San Diego's wretched Otay Mesa immigration prison is seeing near-record COVID-19 cases
When it comes to COVID-19, private prison profiteer CoreCivic’s San Diego immigration prison was at one point the worst hit site in the nation, reporting 98 confirmed cases among detained immigrants in April 2020. Nearly two years later, the Otay Mesa Detention Center almost matched that peak.
KPBS reports that the prison reported 91 confirmed cases on Jan. 10. Those 91 cases do not include the 17 facility workers who have also tested positive for the virus as of Jan. 12.
Even more worrisome is that the confirmed cases among detained immigrants is for some reason drastically fluctuating. “The 91 reported active cases among detainees as of Jan. 10 fell to 52 by Sunday, according to ICE’s website,” KPBS reported on Jan. 18. The Immigration and Customs Enforcement (ICE) website however lists 77 confirmed cases as of Jan. 19. But we’ve already known that ICE has been playing funny with numbers.
The American Civil Liberties Union (ACLU) told KPBS that as many as 500 of the roughly 800 immigrants currently detained at Otay Mesa are medically vulnerable. ICE has every ability to release them as a safety measure. It’s also already been under court order to identify detained immigrants at heightened risk of severe illness or death.

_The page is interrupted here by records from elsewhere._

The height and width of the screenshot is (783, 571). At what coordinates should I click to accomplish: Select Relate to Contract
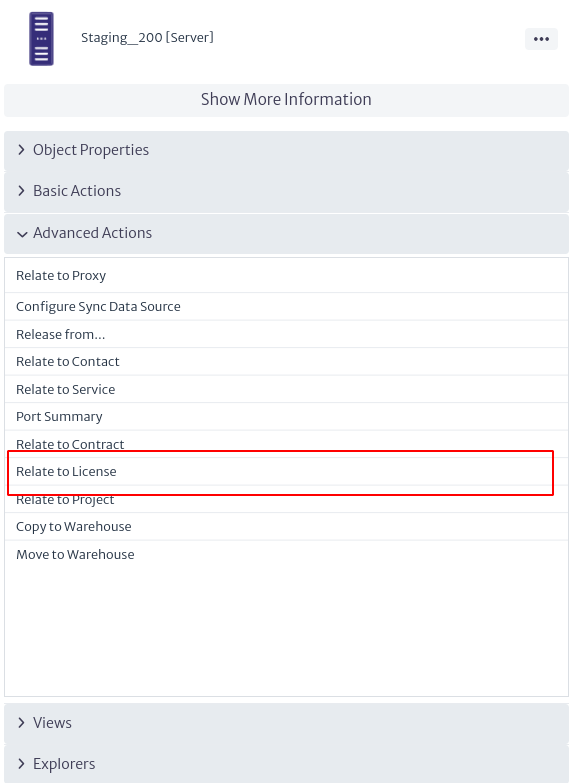point(286,444)
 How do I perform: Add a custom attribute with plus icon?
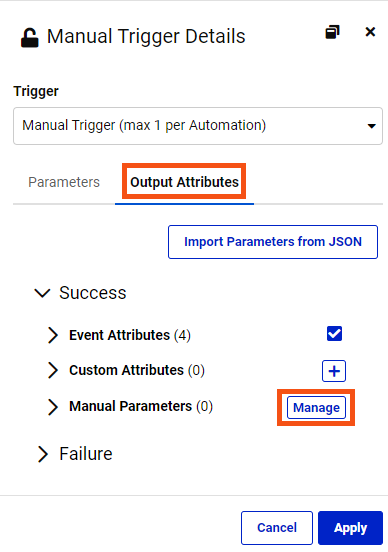tap(334, 371)

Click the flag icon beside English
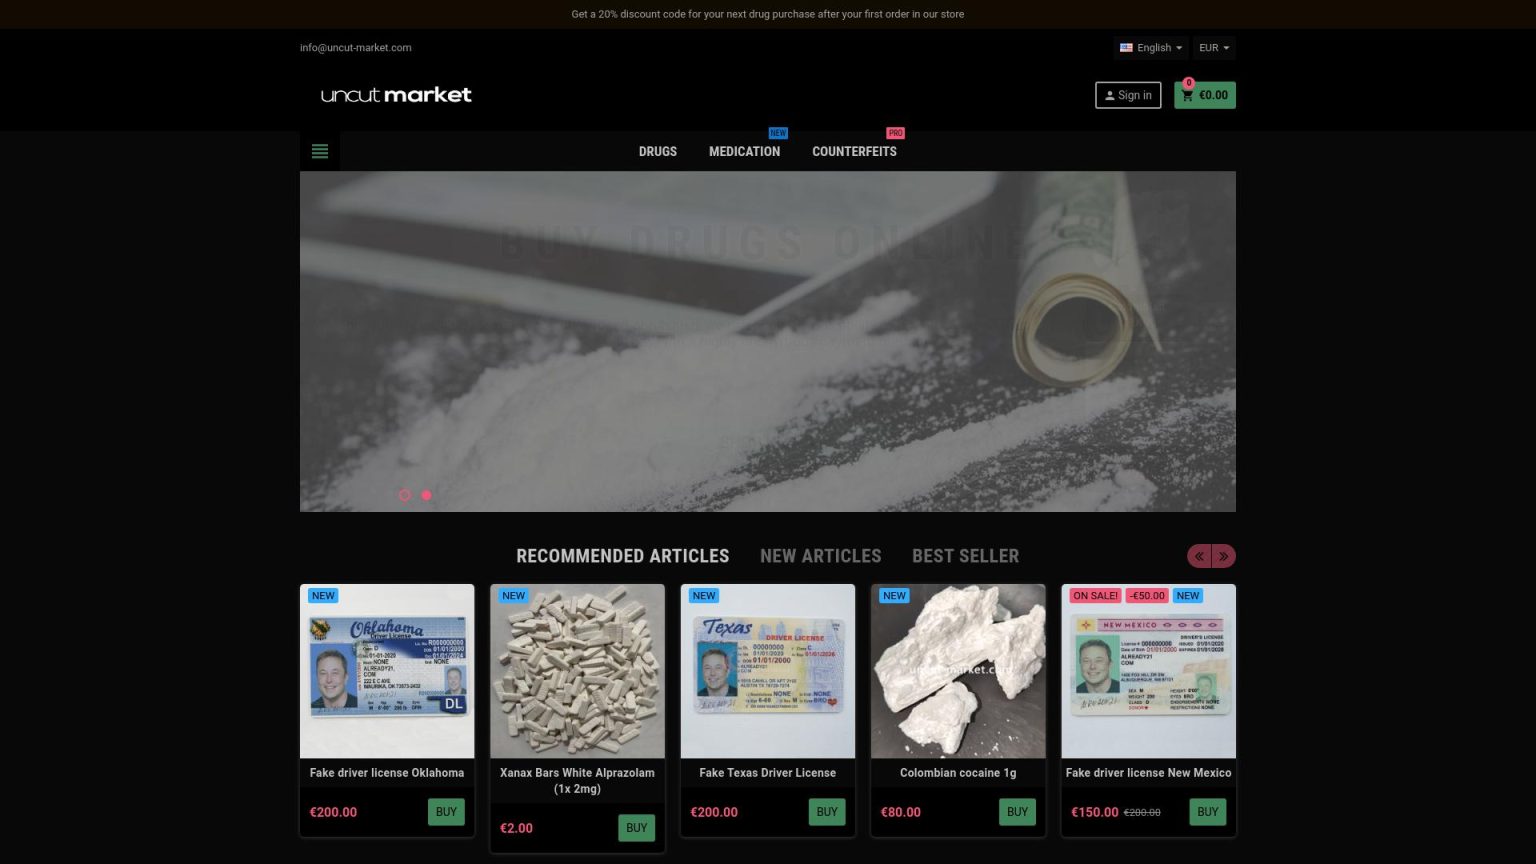(x=1126, y=48)
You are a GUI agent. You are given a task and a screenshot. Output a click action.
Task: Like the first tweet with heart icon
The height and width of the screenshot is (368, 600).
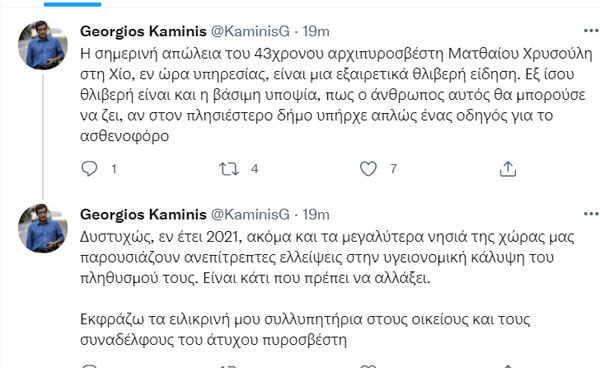[x=368, y=169]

The Otay Mesa facility should be under added scrutiny as the site where Carlos Ernesto Escobar Mejia contracted the virus. He was the first person to die of COVID-19 while in ICE custody. The 57-year-old had been on a court-mandated list of vulnerable detainees who could have been released due to pandemic, but by then he was already in the hospital. Otay Mesa is so wretched it has also failed numerous virtual inspections, most recently one last fall. Investigators from the Department of Homeland Security Office of the Inspector General also confirmed a report that Otay Mesa at one point forced detained immigrants to sign liability forms in order to get a protective face mask.
The inspector general report said that one detainee who objected to the form was pepper-sprayed. “Otay Mesa denied threatening detainees with pepper spray and recorded no uses of force or uses of pepper spray during this initial distribution of masks. We requested video of this incident, but the facility stated that it did not keep video from the previous year.” Of course it didn’t.
“The best measure that can be taken to address COVID-19 in congregate settings, including in prisons and detention centers, is decarceration and decreasing population density,” UCLA COVID Behind Bars Data Project’s Joshua Manson told KPBS. But the overall population at Otay Mesa is now higher than when President Biden took office, when 332 people were detained there. Freedom for Immigrants interim co-executive director Layla Razavi notes the number of people in ICE detention has increased 56% under his administration.
“This is a far cry from the rhetoric used on the campaign trail, where Biden repeatedly promised his administration would honor the human rights and dignity of immigrants,” Razavi wrote in The San Diego Union-Tribune. “It’s past time for this administration to reverse course and begin to release immigrants back to the safety of their families and communities.”